Bienvenue en technocratie

par B.D.
samedi 5 avril 2014

Il serait temps que tous les commentateurs, professionnels ou amateurs, prennent conscience que nous vivons dans une démocratie de façade, et cela depuis plusieurs décennies. 

On peut le déplorer, mais aussi s'en réjouir. C'est une question de point de vue. 

J'entame ici le premier article d'une longue série consacrée à la technoscience et aux nouvelles technocraties, dont fait partie la France.

Mes propos sont d'une telle évidence, que je songe à la lettre volée d'Edagr Allan Poe. Quelle est le facteur déterminant des sociétés dites modernes ? Les institutions, la politique, la morale, l'économie... Non, non, non et encore non. 

Ce facteur déterminant, c'est tout simplement la technoscience. Penser cette technoscience, c'est penser le rouage essentiel qui gouverne le monde. Bien sûr, je ne dis pas que le reste est inutile ou dérisoire, j'affirme qu'il est secondaire par rapport à la technoscience. 

Hors, nous arrivons à un incroyable paradoxe : qui pense cette technoscience ? En somme, qui se revendique technologue ? Dans les médias de masse ( merci la technoscience ), je lis partout, j'entends partout parler de technologie... Quelle confusion ! Ils parlent de techniques, et non de technologie qui est un discours sur la technique.

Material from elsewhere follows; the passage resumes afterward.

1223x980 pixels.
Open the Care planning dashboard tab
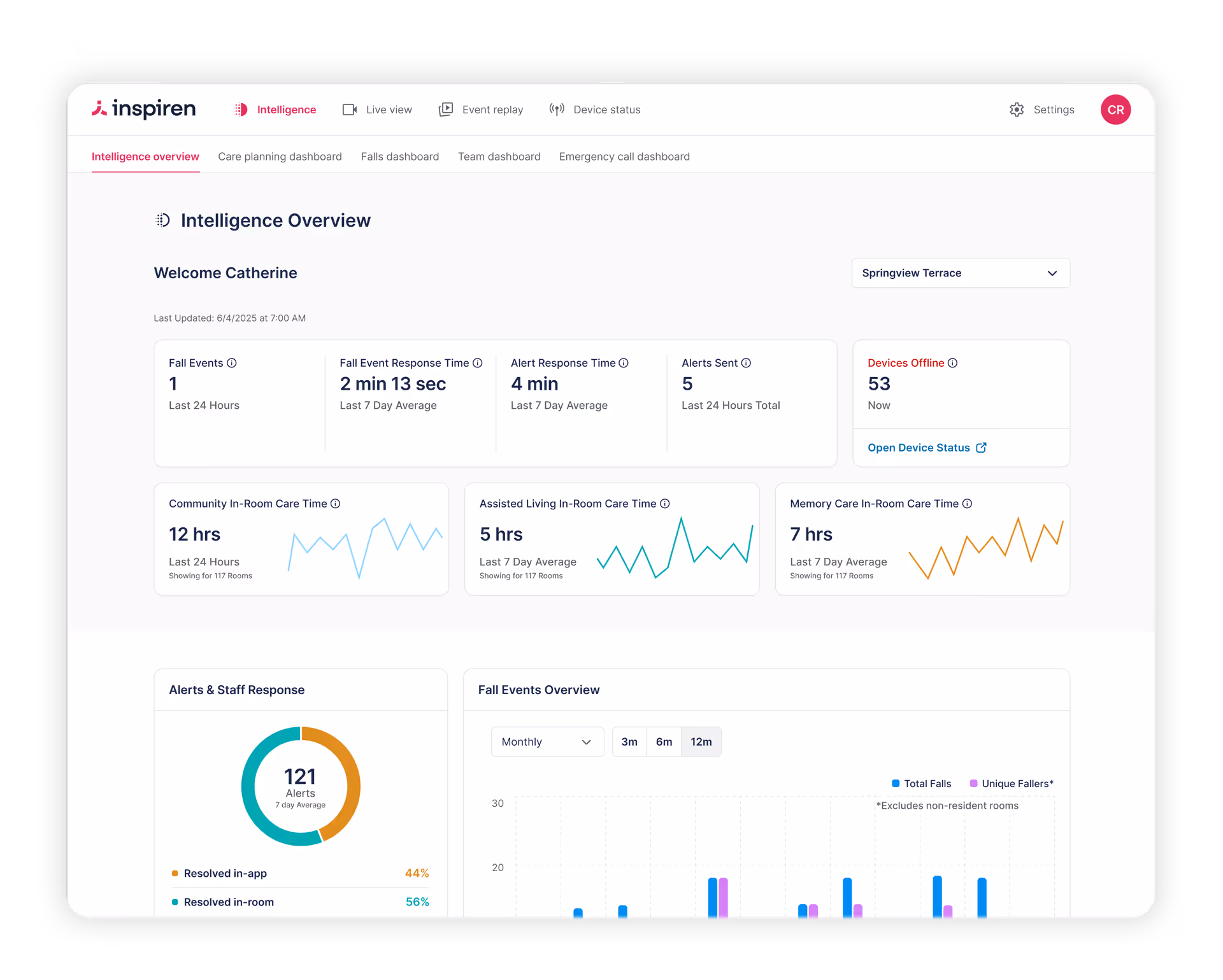(280, 157)
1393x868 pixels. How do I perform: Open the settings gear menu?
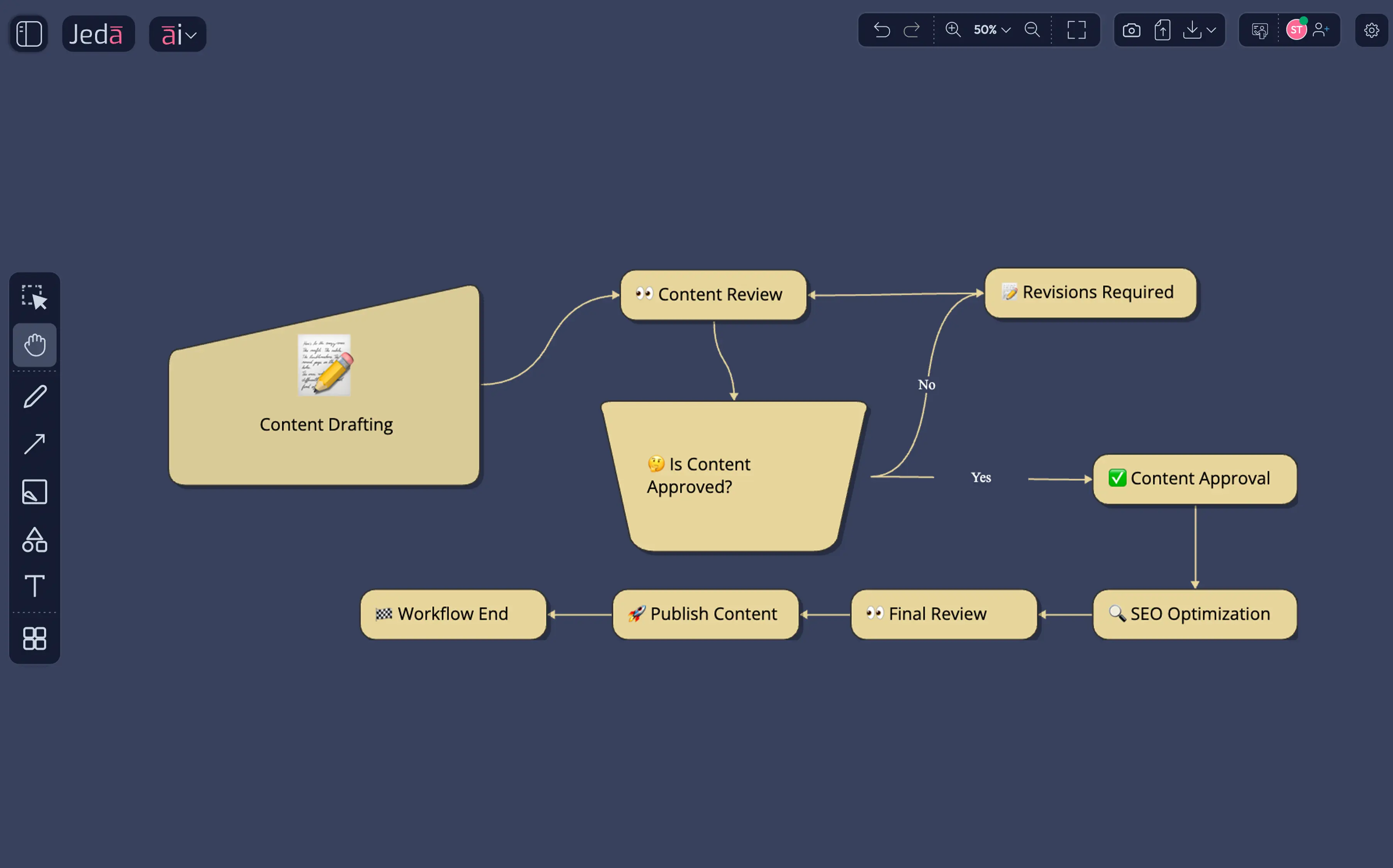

A de très rares exceptions, c'est toujours un discours promotionnel, béat ou vaguement inquiet, et qui repose sur l'absurdité suivante : " la technique n'est ni bonne ni mauvaise, c'est selon l'usage que l'homme en fait". 

Si je devais qualifier en un mot la civilisation humaine , que dirais-je ? C'est une civilisation technicienne. La technique fait l'unanimité, et le fameux " on arrête pas le progrès " fait office de programme. Enfin, non, il y a des exceptions qui retiennent mon attention, comme les lois bioéthiques ou l'exploitation des gaz de schistes. 

Dans un monde technicien, la politique n'a plus sa fonction ancestrale, car elle est subordonnée aux experts. Le remarquable Zemmour, qui sent bien que le monde politique n'est plus qu'un monde de représentation, n'englobe malheureusement pas dans sa réflexion la suprématie technicienne et son impact déterminant sur le plan anthropologique. La globalisation, la mondialisation, l'importance de la com, découle inévitablement de la technoscience. La finance folle, certes... surtout depuis l'essor de l'informatique. 

Un pays dit moderne n'est pas un pays riche, c'est un pays à la pointe du développement technique, et la domination d'une nation sur les autres s'exerce avant tout par la technique : Hitler l'avait compris, et l'Allemagne est devenue un temps la nation la plus technicienne du monde. 

Mais s'arrêter aux objets techniques serait le signe d'une forte myopie : l'homme fabrique un monde qui le fabrique. Comment imaginez que le monde politique ne soit pas peuplé de techniciens plongés dans des diagrammes et autres pourcentages ? N'est-ce pas d'ailleurs ce que réclament en priorité mes concitoyens : avoir à la tête de l'Etat des gestionnaires efficaces ? 

Etre moderne, c'est être technocrate.